- **Your objective**
In the article below on European FinTech investment, what was the average deal size in 2025?

Decline in European FinTech Investments in 2025
The European FinTech sector experienced a downturn in 2025, with investments falling by 11% year-over-year. This decline reflects a continued contraction from earlier peak years, as both funding and deal activity have remained significantly below the highs of 2021.
Funding Overview and Deal Activity
In 2025, total funding in the European FinTech market reached $16.3 billion across 743 deals. This represents an 11% drop from the $18.3 billion raised through 1,047 deals in 2024. Notably, the figures pale in comparison to 2021, when the market thrived with $65.4 billion raised over 4,399 deals. This sharp decline translates to a staggering 72% decrease in funding and a 76% drop in deal volume, underscoring the fundamental shift in European FinTech investment following the post-pandemic boom.
Change in Deal Sizes and Investor Behavior
Despite the overall reduction in activity, the average deal size has seen a significant increase, climbing from $14.9 million in 2021 to $17.5 million in 2024, and further to $21.9 million in 2025. This pattern indicates a trend where capital is becoming more concentrated in fewer, larger transactions, suggesting a shift in investor focus towards established companies with scalable business models.
Shift in Funding Patterns for Smaller Deals
The composition of funding has shifted notably, particularly within transactions valued under $100 million. These smaller deals totaled $6.5 billion in 2025, marking a 26% decrease from $8.8 billion in 2024 and a striking 67% drop compared to $26.1 billion in 2021. In contrast, deals valued at $100 million or more accumulated $9.8 billion in 2025, a modest 2% rise from $9.6 billion in 2024 but still a 76% decline from the $39.3 billion raised in 2021. This difference highlights a growing preference for larger, more stable investments as market uncertainties prompt investors to exercise caution.
FNZ Secures Major Investment to Propel Growth
Among the significant transactions in 2025, FNZ, a global technology platform supporting wealth and asset management firms, secured a remarkable $500 million equity investment from its long-term institutional backers. This capital injection is aimed at fortifying FNZ’s financial standing, facilitating ongoing advancements in technology, operational capabilities, and talent acquisition.

- **Input data**
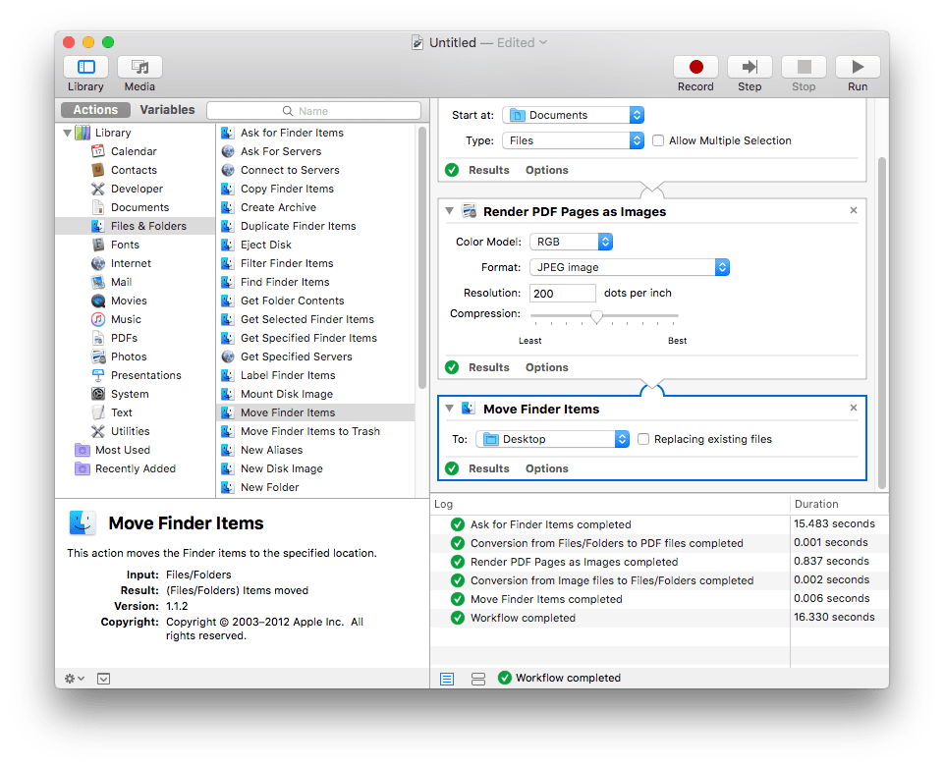This screenshot has height=767, width=944.
Task: Click the Step toolbar icon
Action: [x=750, y=67]
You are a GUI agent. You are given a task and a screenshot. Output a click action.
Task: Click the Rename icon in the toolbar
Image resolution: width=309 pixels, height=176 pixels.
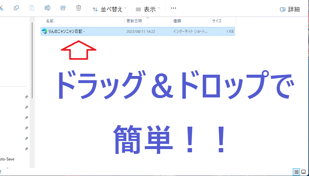click(x=47, y=8)
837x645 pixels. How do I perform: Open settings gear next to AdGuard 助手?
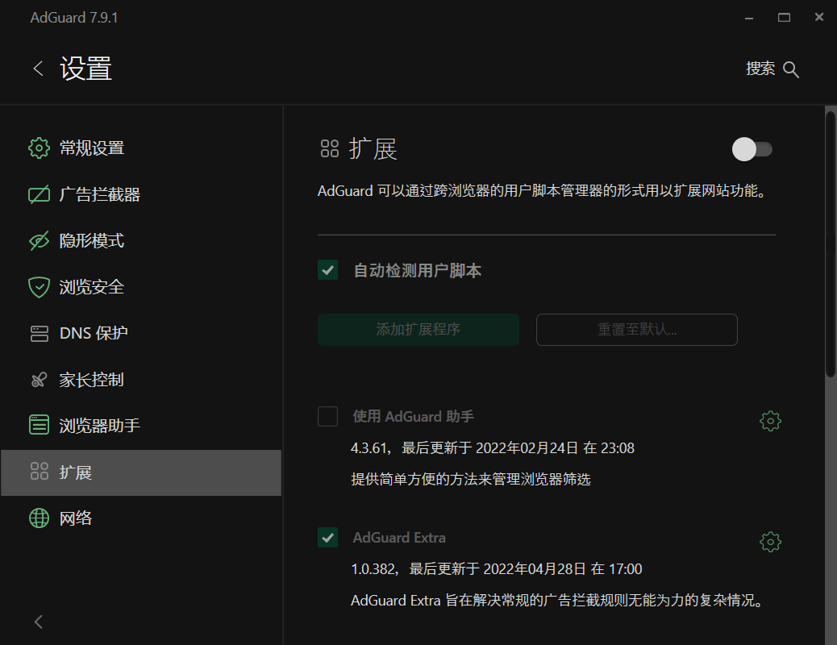coord(770,420)
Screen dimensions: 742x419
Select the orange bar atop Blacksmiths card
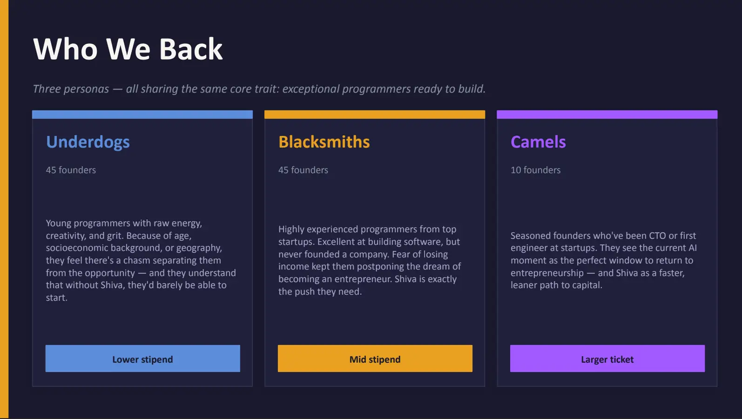[375, 115]
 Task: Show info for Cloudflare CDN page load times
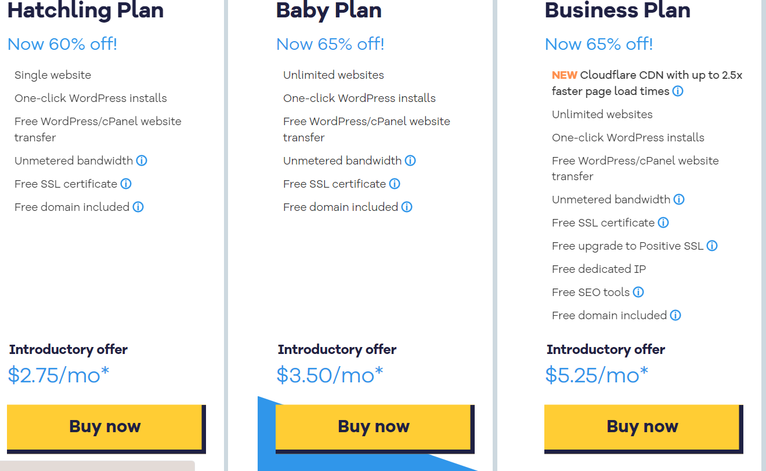pos(678,91)
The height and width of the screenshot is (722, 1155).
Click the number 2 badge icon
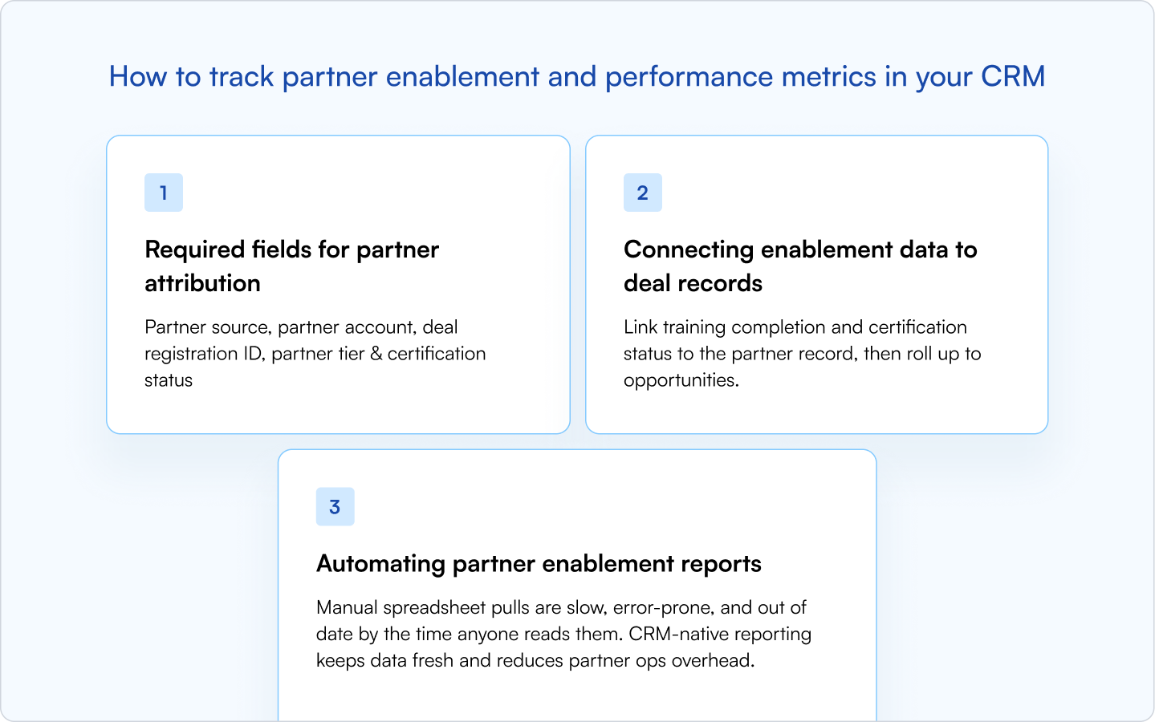[x=643, y=193]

- **Written solution**
$21.9 million